For immediate release
World Trade Center Delaware joins
national network of Africa Business Portal advisors
Word Trade Center Delaware has joined a network of advisors, investors and business leaders inside the Africa Business Portal, an organization devoted to facilitating successful, transparent and long-lasting U.S.- Africa bilateral trade and investment.
“There’s a strong commitment to Africa from the World Trade Center Delaware,” said Lee Clegg, president of the Africa Business Portal. “Delaware is a central place for American business, and the World Trade Center Delaware has services that will make it much easier for businesses in the United States to operate in Africa, and the other way as well.”
The United States is well positioned to increase its reach in Africa aided thanks to the country’s strong product brands, a large and well-educated African diaspora, and a long history of humanitarian support on the continent, Clegg said.
Africa Business Portal, based in Phoenix, is a private-sector outreach organization that capitalizes on and links together the most effective U.S. private, public, NGO, and educational resources. World Trade Center Delaware is now one of seven regional partners, alongside offices in Washington D.C., Chicago, Arkansas, Louisiana, Dallas, and Denver.
“Our relationship with ABP will allow us to be more nimble, more flexible, and give World Trade Center Delaware members access to additional sources of information,” said Carla Sydney Stone, executive director of World Trade Center Delaware. “There are possibilities to bring so many resources together under one umbrella to expand trade, knowledge, relationships and cultural understanding.”
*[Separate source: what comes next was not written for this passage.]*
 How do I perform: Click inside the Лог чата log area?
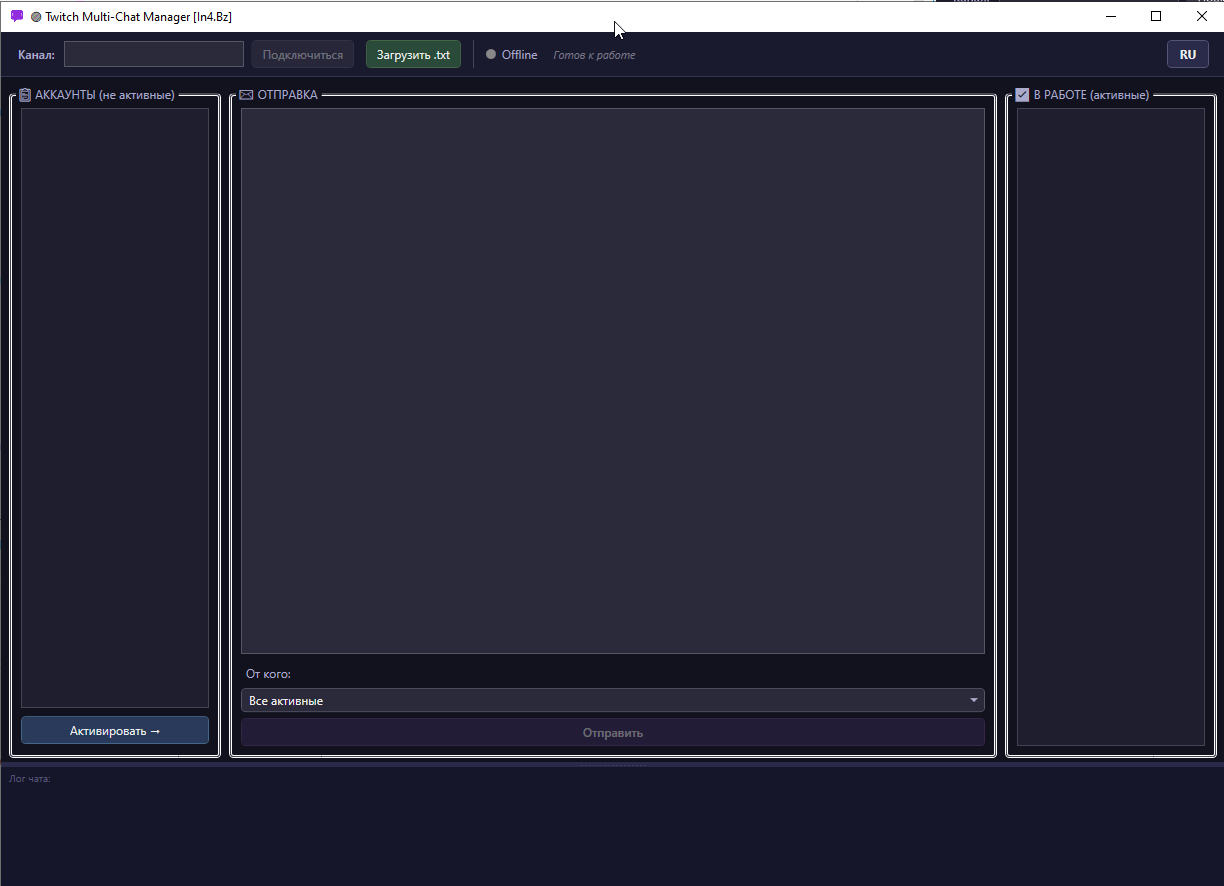click(x=612, y=830)
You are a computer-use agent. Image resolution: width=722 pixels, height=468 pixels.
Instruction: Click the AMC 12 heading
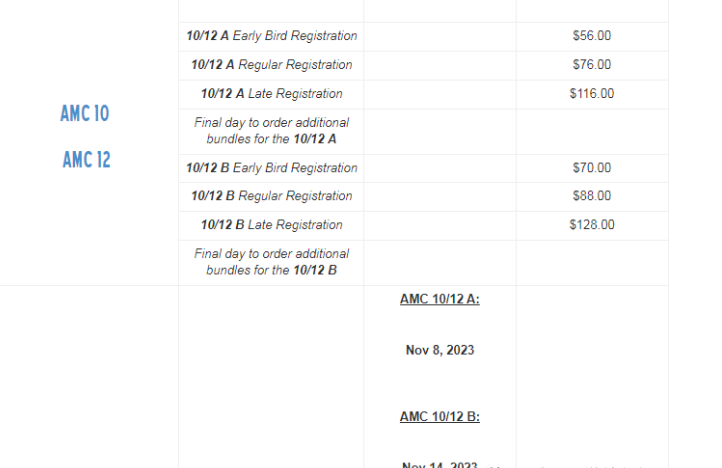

Delaware already has significant trade connections with Africa. Fruits from Africa regularly flow through the Port of Wilmington, the nonprofit StartUp Africa is based out of Wilmington, and U.S. Sen. Chris Coons, member of the Senate Foreign Relations Committee Subcommittee on Africa and Global Health Policy, hosts his annual Opportunity: Africa conference in Delaware.
Africa’s extensive natural resources – including minerals, oil and forestry – have made the continent a key resource for fueling global economic growth and stability. But beyond its well-known energy exports, Africa is increasingly known for its highly skilled workforce, as a leader in small-scale solar and mobile technologies, and as a source of plant materials for pharmaceutical research and manufacturing. Delaware businesses in telecommunications, healthcare, higher education and infrastructure will find new markets and business partners in Africa, Stone said.
“Africa is the new Asia,” Clegg said. “China is establishing manufacturing operations in Africa, and I think U.S. companies would benefit as well. The key for the future for both Africa and the United States is unlocking small and medium enterprise.”
Members of World Trade Center Delaware will receive discounts on ABP member events, as part of the relationship between the organizations.
The World Trade Center Delaware is a private-sector, nonprofit organization helping Delaware companies to succeed in the international marketplace. With a primary focus on export promotion, the WTC Delaware develops programs to assist businesses and organizations including educational and networking events, market research, and consulting.